Nigeria and Nigerians, not just the Muslims stand to gain from this banking practice, if they don't even kill it with the "Nigerian factor," so soon after takeoff, as is everything Nigerian. At the end of the day everyone still has a choice to choose where they prefer to bank: If you prefer to go to Oceanic, UBA or Unity bank and borrow to finance your business at 40% interest rate, you are free to do so; If I prefer "Boko haram" bank which offers me loan at zilch interest rate to do my business, I will jump at it and don't care what the name of the "god" of the MD of that bank is: Orisa, Ndichie, Chineke, Allah, Yahweh or Jehovah, Shivar, Krishna, Ganesh, Lakshimi or whatever your mumbo jumbo religious god or deity is.

Please let's separate religion from business, and even politics. At the end of the day we should think of the economic benefit and the overall interest of Nigeria. That is the difference between the developed world and the so-called derisively called 'Third-World' countries like Nigeria where our leadership pander to emotions, sentiments, greed and selfish interest. A UK leader would think how can this concept benefit my country? Whereas the Nigerian would think how will it benefit my church, my brother or even how much kickback I can get from it or never! We should be thinking more of how much new jobs this banking system will create; how much more productivity will it engender and all the attendant multiplier effects than whether 'Muslims want to convert my people,' or North want to Islamize Nigeria? We should be doing things that unite us more rather than divisive ranting and fear of our neighbours.

When the CBN governor appeared before the Senate Committee on Banking headed by Senator Nkechi Nwogu, the matter on cash limits and withdrawals which the CBN want to take effect from June 1, 2012 was another matter they demanded explanation on apart from the 'Islamic banking' issue discussed above. Whilst I endorse the Islamic banking, I have my reservation for the 'Cash withdrawals limit of N150.000 and N1 million respectively, for individuals and corporate organizations.

I agree with most of the reasons why the CBN wanted this policy, including checks on Money laundering, Corruption and the 'Ghana must go' cash and carry culture giving the courts and police difficult task of prosecuting and producing evidence of large bribe takings by public office holders, but we must show caution and realize the under developed, largely cash based economy which we practice and operate under.
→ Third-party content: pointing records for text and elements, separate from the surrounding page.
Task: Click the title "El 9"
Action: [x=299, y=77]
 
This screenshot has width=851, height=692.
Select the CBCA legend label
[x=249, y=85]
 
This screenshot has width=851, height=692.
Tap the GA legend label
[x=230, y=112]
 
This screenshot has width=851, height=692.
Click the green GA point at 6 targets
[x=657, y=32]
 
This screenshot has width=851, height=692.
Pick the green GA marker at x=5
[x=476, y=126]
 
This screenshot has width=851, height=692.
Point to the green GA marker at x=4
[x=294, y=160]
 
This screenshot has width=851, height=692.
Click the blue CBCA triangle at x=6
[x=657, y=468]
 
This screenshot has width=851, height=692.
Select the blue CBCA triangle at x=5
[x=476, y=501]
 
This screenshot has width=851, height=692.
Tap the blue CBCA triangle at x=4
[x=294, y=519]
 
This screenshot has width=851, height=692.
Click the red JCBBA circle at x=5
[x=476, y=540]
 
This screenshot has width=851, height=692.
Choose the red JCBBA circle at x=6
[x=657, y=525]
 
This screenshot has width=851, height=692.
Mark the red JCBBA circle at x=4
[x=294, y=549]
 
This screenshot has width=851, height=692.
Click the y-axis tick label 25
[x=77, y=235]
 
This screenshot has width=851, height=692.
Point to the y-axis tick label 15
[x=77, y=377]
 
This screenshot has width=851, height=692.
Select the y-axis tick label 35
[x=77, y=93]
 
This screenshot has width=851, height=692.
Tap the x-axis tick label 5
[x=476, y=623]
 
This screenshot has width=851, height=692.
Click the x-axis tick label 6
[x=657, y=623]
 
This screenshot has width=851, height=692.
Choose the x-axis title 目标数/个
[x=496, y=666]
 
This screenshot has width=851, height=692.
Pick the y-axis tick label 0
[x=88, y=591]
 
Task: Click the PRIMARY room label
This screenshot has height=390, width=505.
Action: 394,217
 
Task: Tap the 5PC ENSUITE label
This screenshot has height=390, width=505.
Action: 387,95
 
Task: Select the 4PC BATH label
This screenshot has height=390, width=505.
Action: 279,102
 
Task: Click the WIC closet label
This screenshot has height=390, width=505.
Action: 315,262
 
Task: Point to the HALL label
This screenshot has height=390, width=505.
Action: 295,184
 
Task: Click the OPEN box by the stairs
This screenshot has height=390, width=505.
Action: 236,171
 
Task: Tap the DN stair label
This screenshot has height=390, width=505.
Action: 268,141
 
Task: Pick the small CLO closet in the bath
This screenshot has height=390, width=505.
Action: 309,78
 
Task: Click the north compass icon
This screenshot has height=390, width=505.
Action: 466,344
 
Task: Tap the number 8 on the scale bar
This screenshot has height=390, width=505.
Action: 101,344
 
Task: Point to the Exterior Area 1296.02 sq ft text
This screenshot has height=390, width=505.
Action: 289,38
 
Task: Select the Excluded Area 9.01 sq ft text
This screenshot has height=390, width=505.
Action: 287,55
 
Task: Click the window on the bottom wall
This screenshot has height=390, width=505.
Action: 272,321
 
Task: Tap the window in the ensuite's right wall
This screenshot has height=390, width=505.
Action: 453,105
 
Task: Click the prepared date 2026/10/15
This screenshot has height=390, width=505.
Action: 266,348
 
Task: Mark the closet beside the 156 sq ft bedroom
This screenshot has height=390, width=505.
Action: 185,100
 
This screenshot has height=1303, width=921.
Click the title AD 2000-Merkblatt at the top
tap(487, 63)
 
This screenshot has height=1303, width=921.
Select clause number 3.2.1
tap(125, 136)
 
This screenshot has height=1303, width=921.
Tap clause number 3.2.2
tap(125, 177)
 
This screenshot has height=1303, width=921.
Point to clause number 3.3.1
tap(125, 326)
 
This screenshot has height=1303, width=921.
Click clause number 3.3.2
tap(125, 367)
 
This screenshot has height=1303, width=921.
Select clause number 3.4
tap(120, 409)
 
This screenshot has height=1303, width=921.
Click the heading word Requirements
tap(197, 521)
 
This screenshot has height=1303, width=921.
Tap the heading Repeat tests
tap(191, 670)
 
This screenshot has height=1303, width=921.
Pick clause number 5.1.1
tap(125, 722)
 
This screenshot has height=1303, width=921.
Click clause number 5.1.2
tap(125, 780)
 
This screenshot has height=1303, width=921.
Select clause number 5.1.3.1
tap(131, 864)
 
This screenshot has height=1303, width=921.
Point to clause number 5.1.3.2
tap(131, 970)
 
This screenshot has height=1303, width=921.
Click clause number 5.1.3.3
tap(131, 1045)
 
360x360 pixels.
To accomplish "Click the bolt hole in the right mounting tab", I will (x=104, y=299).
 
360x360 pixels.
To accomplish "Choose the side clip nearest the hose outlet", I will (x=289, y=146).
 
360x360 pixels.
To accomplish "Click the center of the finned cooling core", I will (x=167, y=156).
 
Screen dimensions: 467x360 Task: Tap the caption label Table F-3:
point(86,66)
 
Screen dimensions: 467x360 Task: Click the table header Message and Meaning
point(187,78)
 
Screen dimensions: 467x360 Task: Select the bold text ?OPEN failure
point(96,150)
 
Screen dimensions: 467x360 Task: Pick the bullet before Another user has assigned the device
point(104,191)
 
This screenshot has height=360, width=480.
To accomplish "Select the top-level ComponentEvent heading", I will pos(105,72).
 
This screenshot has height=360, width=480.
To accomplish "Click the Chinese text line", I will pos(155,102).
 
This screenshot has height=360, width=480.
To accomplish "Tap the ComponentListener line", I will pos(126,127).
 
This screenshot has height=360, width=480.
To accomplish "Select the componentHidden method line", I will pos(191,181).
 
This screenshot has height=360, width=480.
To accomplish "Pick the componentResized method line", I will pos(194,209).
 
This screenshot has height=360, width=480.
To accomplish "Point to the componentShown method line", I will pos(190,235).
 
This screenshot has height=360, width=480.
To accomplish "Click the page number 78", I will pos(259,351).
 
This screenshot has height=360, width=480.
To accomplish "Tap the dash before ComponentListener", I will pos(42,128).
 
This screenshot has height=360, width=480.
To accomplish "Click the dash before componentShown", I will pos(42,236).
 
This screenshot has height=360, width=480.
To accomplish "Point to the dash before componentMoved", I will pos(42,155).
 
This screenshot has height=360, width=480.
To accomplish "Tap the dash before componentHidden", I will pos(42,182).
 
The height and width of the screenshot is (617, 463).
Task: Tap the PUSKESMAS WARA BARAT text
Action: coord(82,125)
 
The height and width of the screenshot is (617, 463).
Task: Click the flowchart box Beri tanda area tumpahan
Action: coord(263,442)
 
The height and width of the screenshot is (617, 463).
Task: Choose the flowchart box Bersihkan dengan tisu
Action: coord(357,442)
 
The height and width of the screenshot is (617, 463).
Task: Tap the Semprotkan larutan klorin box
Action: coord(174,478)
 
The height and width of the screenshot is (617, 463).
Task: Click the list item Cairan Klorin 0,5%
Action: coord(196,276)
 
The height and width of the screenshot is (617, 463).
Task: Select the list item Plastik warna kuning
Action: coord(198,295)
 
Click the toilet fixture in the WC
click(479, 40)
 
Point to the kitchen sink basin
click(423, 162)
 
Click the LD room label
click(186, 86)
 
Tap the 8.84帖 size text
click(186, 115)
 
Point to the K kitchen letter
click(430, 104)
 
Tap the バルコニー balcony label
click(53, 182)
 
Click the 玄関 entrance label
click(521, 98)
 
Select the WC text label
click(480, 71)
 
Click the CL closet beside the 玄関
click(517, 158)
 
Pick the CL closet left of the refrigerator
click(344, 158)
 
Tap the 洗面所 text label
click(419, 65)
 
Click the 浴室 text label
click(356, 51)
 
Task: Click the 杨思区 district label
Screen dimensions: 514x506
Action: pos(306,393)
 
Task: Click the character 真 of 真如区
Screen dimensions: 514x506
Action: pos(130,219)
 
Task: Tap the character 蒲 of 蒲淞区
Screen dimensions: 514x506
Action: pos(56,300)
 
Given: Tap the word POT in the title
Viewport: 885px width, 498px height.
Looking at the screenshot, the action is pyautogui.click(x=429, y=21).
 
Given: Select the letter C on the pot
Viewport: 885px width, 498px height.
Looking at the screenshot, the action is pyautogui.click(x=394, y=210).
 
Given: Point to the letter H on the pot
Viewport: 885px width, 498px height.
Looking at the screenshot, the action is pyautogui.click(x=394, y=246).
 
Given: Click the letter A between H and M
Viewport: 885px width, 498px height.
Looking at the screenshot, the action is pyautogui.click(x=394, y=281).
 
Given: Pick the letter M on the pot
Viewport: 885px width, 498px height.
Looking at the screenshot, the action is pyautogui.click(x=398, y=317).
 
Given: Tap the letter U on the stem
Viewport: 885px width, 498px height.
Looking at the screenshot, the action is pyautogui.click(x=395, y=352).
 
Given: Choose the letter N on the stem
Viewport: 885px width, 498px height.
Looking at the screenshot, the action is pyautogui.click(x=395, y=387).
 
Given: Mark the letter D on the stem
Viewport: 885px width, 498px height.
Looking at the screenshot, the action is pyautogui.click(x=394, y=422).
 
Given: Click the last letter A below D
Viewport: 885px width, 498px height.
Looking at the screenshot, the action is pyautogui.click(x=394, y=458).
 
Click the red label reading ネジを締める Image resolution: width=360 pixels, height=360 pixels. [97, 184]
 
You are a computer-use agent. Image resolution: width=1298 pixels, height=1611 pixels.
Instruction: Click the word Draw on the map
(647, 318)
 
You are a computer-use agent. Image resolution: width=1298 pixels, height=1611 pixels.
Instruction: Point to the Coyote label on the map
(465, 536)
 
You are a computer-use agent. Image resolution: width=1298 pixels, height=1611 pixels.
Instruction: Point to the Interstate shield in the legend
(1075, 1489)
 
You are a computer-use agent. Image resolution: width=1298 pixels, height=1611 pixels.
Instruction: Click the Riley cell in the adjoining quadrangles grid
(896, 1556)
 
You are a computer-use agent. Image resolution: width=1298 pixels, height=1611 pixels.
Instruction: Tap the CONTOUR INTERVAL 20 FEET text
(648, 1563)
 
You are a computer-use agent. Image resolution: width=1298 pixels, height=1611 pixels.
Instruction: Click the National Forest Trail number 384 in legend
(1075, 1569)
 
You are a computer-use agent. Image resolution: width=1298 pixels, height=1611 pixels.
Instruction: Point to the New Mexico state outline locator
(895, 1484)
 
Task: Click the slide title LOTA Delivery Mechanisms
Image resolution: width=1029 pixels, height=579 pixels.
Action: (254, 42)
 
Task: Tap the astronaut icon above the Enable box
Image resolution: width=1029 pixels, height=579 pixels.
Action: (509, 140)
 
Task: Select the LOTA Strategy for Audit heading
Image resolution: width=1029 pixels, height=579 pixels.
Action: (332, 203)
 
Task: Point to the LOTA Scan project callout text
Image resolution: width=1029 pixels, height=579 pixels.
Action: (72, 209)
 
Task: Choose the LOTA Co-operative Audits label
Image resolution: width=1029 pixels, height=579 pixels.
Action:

Even the UK and US, where there are so many payment systems, including Debit and Credit cards, Cheque guarantee payment schemes, Store cards, ATMs and On-line/BACS transfer payment system with a larger percentage of educated and IT literate citizens, a cash limit on withdrawals are never imposed. In the UK where I live, you can withdraw any amount from your bank account, so long as you have that amount in credit with the bank. All that is required for large sums withdrawal of say £2,000 or above is that you are required to bring in some form of photo identification like Passport or Driving License. You are not forced to withdraw less by any law that I know. I hope laziness of the Central bank regulators are not forcing this policy that will create more problems than solving, on hapless Nigerians.

With the heavy inflation and still running with a collapsing Naira exchange rate how much can N150,000 buy you or you now want individuals, building a house for example, to be going to his/her bank Monday to Friday to collect N750,000 when he needed N800,000 to pay for Roofing materials from Onitsha or Alaba in Lagos. What a disaster of a policy! For God's sake Nigeria is still a very primitive economy, where no one wants your 'spring' (bouncing) cheques, not to talk of card payments. What would you do in the villages where the old illiterate farmer and trader can't even handle a cheque not to talk of Card and Computer on-line payments? Nigeria just cannot operate cash-less economy, yet so please shelve this idea or at worst increase the cash withdrawal limit to N300, 000 for individuals and N2million to Corporations.